カテゴリー
人間
令和元年8月27日
お坊さんの法話に「足るを知る」という、定番のタイトルがあります。そして、その法話の内容は、「欲をかかずに、与えられた生活で満足すること」というものです。つまり〈小欲知足〉や〈清貧の生活〉こそ、身分相応の理想的な生き方であるということを力説しています。
しかし、この考えには私なりの異論がありますので、そのお話をしましょう。
そもそも「足るを知る」とは、老子の言葉です。老子は「足るを知る者は富み、勉めて行う者は志あり」と語っています。「自分には何があるかを知る人は、本当の豊かさに恵まれ、努力を続けることができる人は、それだけでも大きな生きがいである」といった意味でしょうか。そうすると、与えられたもので満足することとは、かなり違ったお話になります。自分には何があるかを知るとは、自分に与えられたものを最大限に生かすという意味ではないでしょうか。自分に与えられたものとは、内面的な長所でも、身辺の人や物でもよいのです。
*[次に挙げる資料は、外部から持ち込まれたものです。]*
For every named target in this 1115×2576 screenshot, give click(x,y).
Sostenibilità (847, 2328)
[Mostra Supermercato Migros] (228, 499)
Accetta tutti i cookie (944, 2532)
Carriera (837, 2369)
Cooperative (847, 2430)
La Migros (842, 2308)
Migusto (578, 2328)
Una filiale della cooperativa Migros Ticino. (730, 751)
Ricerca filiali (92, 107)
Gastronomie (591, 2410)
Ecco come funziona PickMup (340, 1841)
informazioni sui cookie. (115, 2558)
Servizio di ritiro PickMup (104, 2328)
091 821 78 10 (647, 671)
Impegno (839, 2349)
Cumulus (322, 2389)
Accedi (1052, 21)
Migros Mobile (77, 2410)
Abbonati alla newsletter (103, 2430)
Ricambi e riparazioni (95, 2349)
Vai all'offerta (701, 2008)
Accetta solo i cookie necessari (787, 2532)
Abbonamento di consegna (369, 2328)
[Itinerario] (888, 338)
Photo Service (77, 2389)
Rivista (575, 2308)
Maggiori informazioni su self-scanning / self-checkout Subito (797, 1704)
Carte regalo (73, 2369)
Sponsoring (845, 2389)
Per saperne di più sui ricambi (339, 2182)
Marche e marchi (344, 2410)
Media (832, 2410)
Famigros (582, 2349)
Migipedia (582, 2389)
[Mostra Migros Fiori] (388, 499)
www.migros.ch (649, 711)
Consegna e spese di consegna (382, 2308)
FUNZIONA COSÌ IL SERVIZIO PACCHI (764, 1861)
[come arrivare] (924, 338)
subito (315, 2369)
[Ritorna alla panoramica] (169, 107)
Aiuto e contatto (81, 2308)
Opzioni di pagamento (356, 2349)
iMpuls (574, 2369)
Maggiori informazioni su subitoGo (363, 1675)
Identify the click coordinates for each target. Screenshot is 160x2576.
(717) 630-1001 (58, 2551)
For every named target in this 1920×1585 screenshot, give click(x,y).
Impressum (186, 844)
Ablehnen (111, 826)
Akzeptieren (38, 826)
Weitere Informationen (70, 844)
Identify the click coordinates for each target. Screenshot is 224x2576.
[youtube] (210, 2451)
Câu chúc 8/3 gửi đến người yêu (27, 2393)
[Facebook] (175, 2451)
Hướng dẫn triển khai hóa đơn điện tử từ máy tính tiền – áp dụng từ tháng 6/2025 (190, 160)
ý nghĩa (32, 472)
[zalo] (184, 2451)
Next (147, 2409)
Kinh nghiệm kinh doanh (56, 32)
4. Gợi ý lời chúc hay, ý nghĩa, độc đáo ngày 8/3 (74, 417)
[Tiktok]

つまり、自分の足もとにこそ無限のヒントがあり、無限の味方があり、無限の宝があるということなのです。本当に行き詰まった時、何を失ったかより、何が残っているかを考えることです。あと一ヶ月しかないということは、あと一ヶ月はあるということです。心に浮かんだことを、やってみることです。急に思い出した人に、電話をしてみることです。思い出の場所を、また訪ねてみることです。意外な時に、意外な場所で、意外なことがおこるのです。
追いつめられた時こそ、この老子の言葉を思い出してください。乗り越えられない苦難を、背負うはずがないのです。この世に生まれた以上、人は生きるに値する富があるのです。